What was the original inscription? All that remains from the original inscription is the following: [Ye] BODY O[F] / [CA]PEN AGE[D] / [DI]ED Ye/ [NOVEMB]ER 163[8] / JOAN / AGED / 26. In the eighteenth century, a replacement  stone  made out of slate marked the gravesite. Laurel K. Gabel, an authority on early gravestones, informed me the replacement stone is in the style of carver John Dwight, who operated in Dorchester until the 1770s.

It is quite possibly at that point that the fragments were found; perhaps the original stone already lay in pieces, which required the new stone be erected in its place. The current stone at Old North Burying Ground bears the following inscription: HERE / lies the bodies of / Mr. Barnard Capen, / & Mrs. Joan Capen his / wife; He died Nov. 8, / 1638: Aged 76 years,/ & She died March / 26, 1653: / Aged 75 years. This transcription was taken from the image of the stone on Findagrave.com.

This verbatim inscription varies slightly from the inscription published in the Register in 1895, and is not close to the original inscription from the fragments.
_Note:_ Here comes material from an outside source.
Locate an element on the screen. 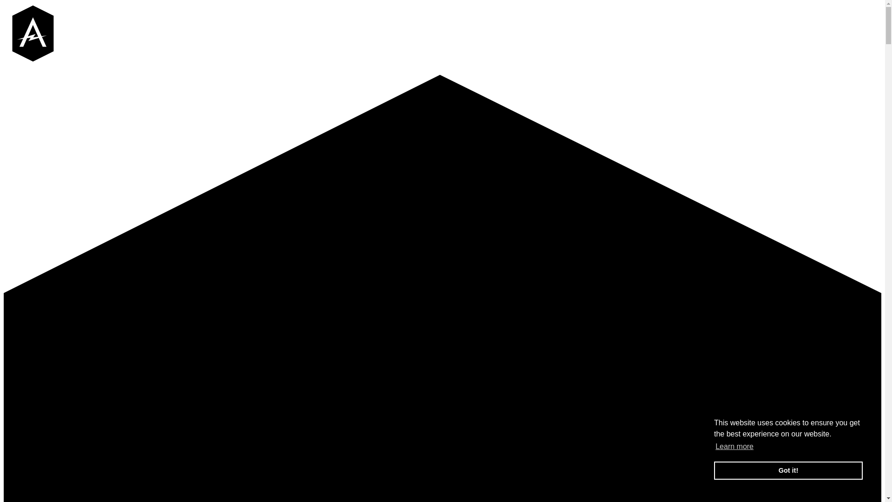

Based on inscriptions I have seen from the seventeenth century, I would speculate the original inscription went something like this: HERE LYES Ye BODY OF / BARNARD CAPEN AGED / WHO  DIED Ye 8th / of NOVEMBER 1638 / AND HIS WIFE JOAN / WHO DIED  AGED 75 YEARS / ON 26 / MARCH 1653.

As it stands now, the fragments of the Capen gravestone are not from a gravestone erected in 1638 for Barnard, nor for his wife in 1653. Laurel Gabel and I are in agreement that these fragments are most likely from the 1670s or later, replacing an impermanent wooden marker. An examination of the wings of other seventeenth-century “death heads” used on Dorchester stones may enlighten us as to who created this stone and when it was erected. My search for the oldest surviving gravestone in New England continues.